Trecho da página:
------------------------------

“Precisamos de outra proposta de reforma agrária, porque a atual é inviável”

), Aroldo José da Silva, da direção nacional do MPA em Sergipe. Foto: Eduardo Sá.

O Movimento dos Pequenos Agricultores (MPA) nasceu em 1996 num acampamento realizado no Rio Grande do Sul, após uma grande seca. É um movimento camponês, de caráter nacional e popular, integra a Via Campesina e outros movimentos, e atualmente está organizado em 17 estados do Brasil. Seu principal objetivo é a produção de comida saudável para o povo brasileiro, e resgata a identidade e cultura camponesa com respeito às diversidades regionais.
Em entrevista à Articulação Nacional de Agroecologia (ANA), Aroldo José da Silva, da direção nacional do MPA em Sergipe, fala sobre a importância das sementes crioulas na produção agrícola nacional e as barreiras enfrentadas pelos pequenos agricultores na comercialização de seus produtos. Segundo ele, é preciso criar políticas públicas para garantir a permanência dos jovens no campo e elaborar outra proposta de reforma agrária para viabilizar um novo modelo de desenvolvimento no Brasil.
O que o MPA vem discutindo nos últimos anos?
Outro sistema e modelo de produção. Para nós é dentro do modelo de produção agroecológico, orgânico, sistema camponês de produção, que avançaremos . A gente acredita que a agroecologia não é uma alternativa e sim uma coisa concreta. Propomos outro modelo de sociedade e um desenvolvimento no campo pensando também nos recursos naturais para as futuras gerações. Precisamos da agricultura sustentável, pois alguns elementos do meio ambiente são essenciais para a agricultura. É um debate forte no movimento a questão da agroecologia, é a única saída que podemos de fato discutir hoje.
Quando você fala de uma proposta concreta, há números sobre as experiências da agroecologia?
Não temos dados de quantas famílias temos na base do MPA fazendo agroecologia, mas tem muita gente. Não tem mais por influência do próprio governo, e políticas de incentivo a esse modelo de produção convencional baseado nos produtos químicos. Sabemos o quanto é difícil executar essa proposta, porque é um debate político, teórico, que acontece lá na ponta na prática. Precisa de muito investimento, de muita dedicação por parte do governo e organizações, para que as pessoas que estão dentro desse sistema de produção façam gradativamente a transição para uma produção agroecológica.

------------------------------

Dados:
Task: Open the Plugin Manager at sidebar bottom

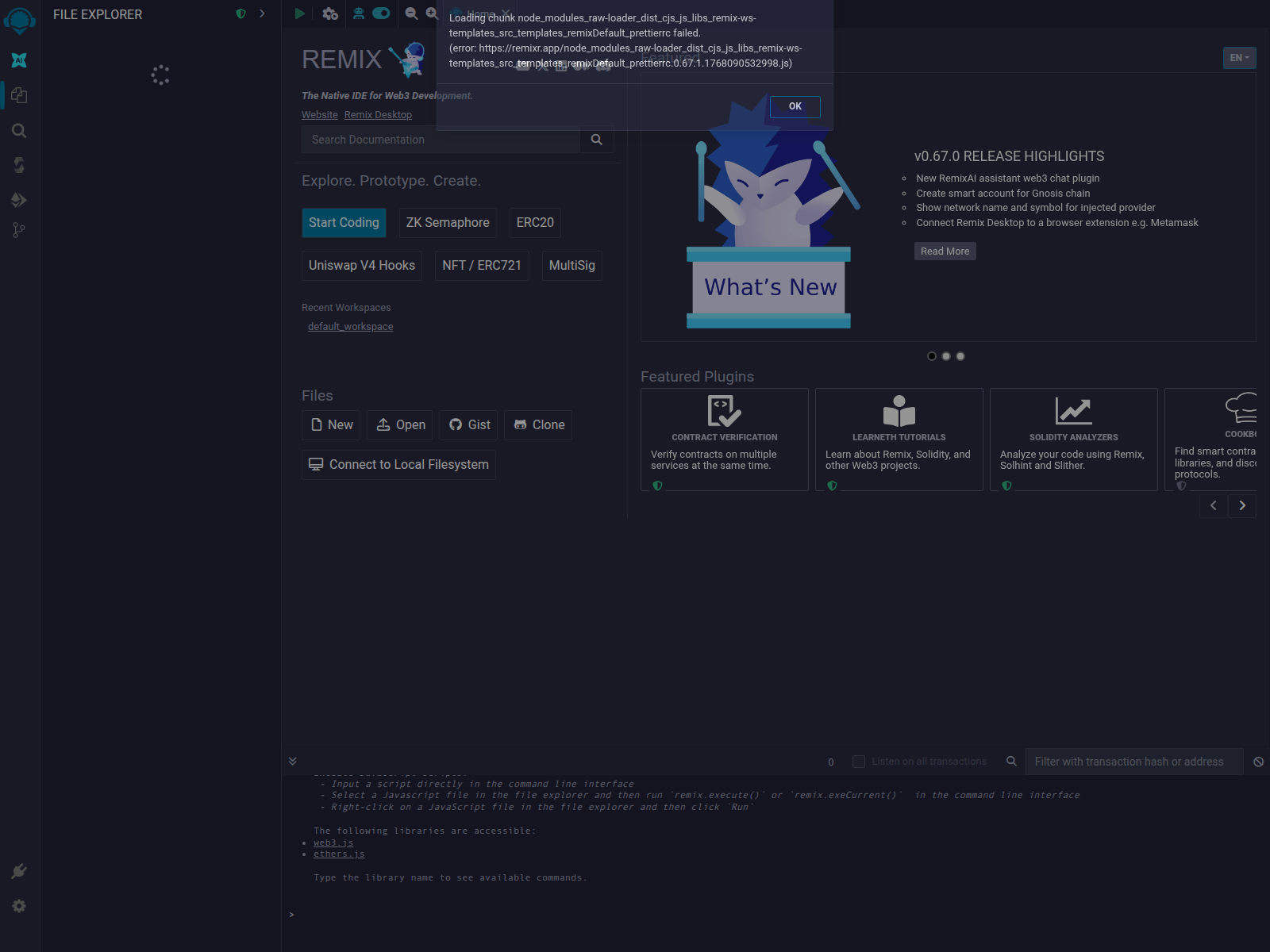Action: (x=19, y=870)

------------------------------

Instruções de trabalho:
• a. Segundo a entrevista sobre o Movimento dos Pequenos Agricultores, em que ano e onde o movimento nasceu?
• b. Prossiga a entrevista sobre o Movimento dos Pequenos Agricultores a partir da última frase apresentada.
As linhas são um material separado do texto.

Respostas por tarefa:
• a. Em 1996, num acampamento realizado no Rio Grande do Sul, após uma grande seca.

• b.
Houve grande investimento na desconstrução do modelo agroecológico por conta do mercado, da influência das grandes multinacionais e do próprio latifundiário para estabelecer esse padrão. Talvez não tenha muita gente fazendo esse debate, mas muitas estão desenvolvendo a agricultura ecológica em várias regiões do Brasil. Principalmente nas que o chamado desenvolvimento ainda não chegou, porque aonde ele chegou veio com esse modelo atropelando. Se tivéssemos políticas públicas de valorização e incentivo à agroecologia, com certeza essas regiões sem desenvolvimento sairiam muito na frente. Estudos dizem que aonde foi destruído vai levar no mínimo 10 anos para fazer uma produção agroecológica, porque o solo já foi desgastado.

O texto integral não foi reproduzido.